> **What you are asked to do**: Leaving out the pictures, transcribe all of the records faithfully.

> **Information given**:

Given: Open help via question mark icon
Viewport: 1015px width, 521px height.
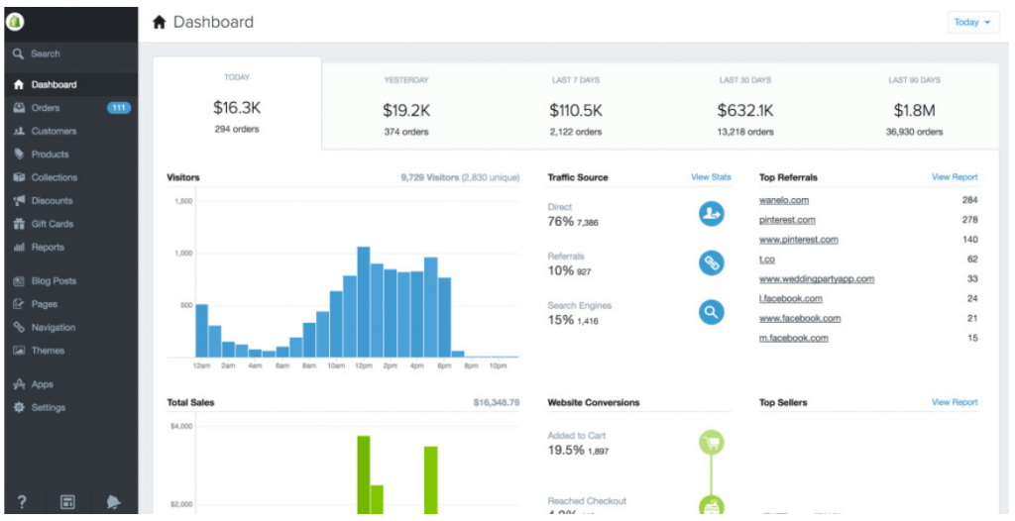Looking at the screenshot, I should (22, 501).
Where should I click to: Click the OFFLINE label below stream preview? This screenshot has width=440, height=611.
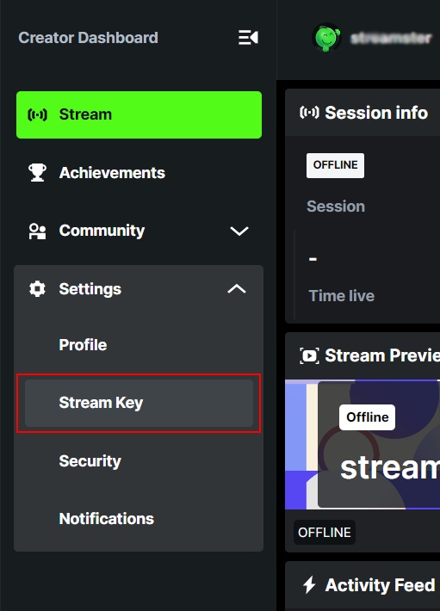[325, 533]
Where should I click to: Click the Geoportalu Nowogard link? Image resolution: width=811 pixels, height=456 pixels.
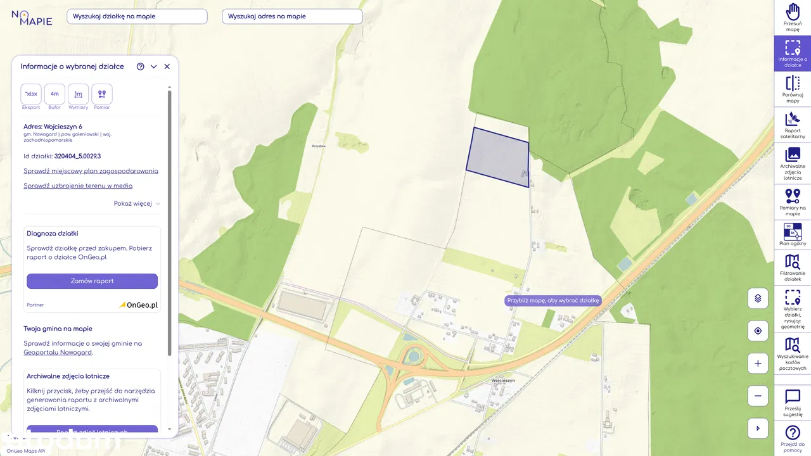click(x=58, y=353)
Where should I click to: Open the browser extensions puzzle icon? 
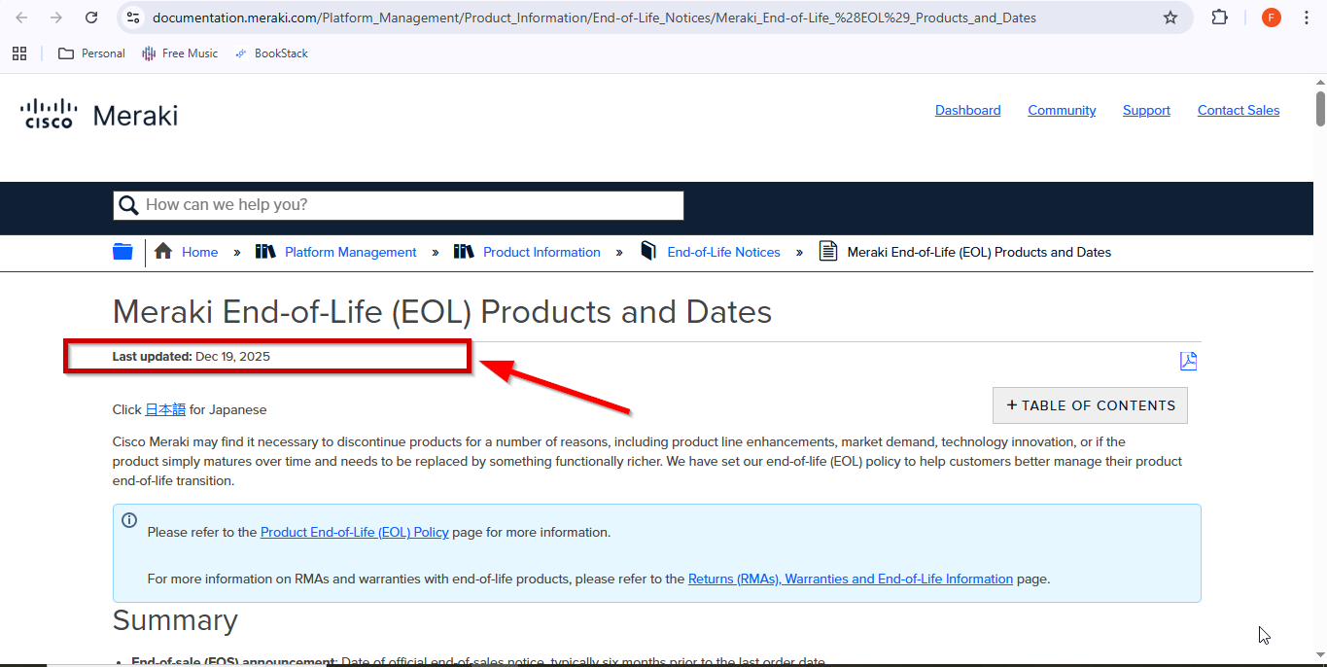tap(1219, 18)
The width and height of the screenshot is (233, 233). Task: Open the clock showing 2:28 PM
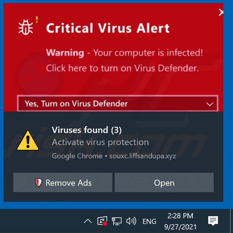tap(181, 221)
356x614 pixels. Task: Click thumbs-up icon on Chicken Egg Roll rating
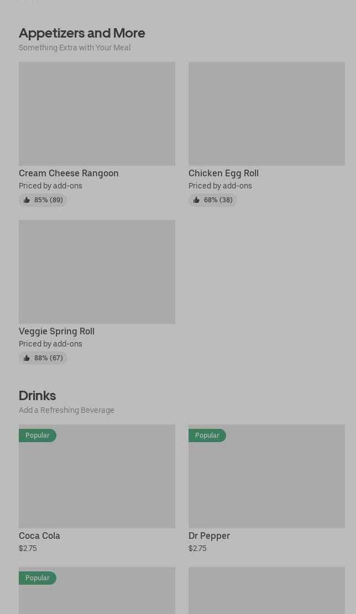click(x=196, y=200)
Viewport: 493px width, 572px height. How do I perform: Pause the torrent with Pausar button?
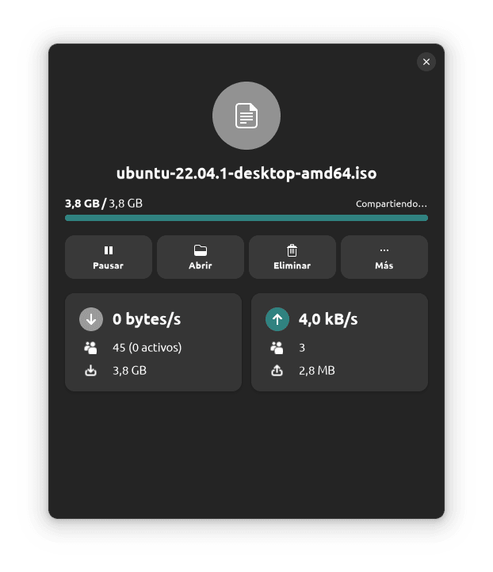pos(109,257)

> **Task output**:
Given: Open help via question mark icon
Viewport: 1015px width, 521px height.
Looking at the screenshot, I should (22, 501).
Where should I click to: Click the OFFLINE label below stream preview? This screenshot has width=440, height=611.
[325, 533]
Where should I click to: Click the Geoportalu Nowogard link? Image resolution: width=811 pixels, height=456 pixels.
click(x=58, y=353)
Where should I click to: Open the browser extensions puzzle icon? 
tap(1219, 18)
The width and height of the screenshot is (233, 233). Task: Open the clock showing 2:28 PM
tap(181, 221)
356x614 pixels. Task: Click thumbs-up icon on Chicken Egg Roll rating
click(x=196, y=200)
Viewport: 493px width, 572px height. How do I perform: Pause the torrent with Pausar button?
pos(109,257)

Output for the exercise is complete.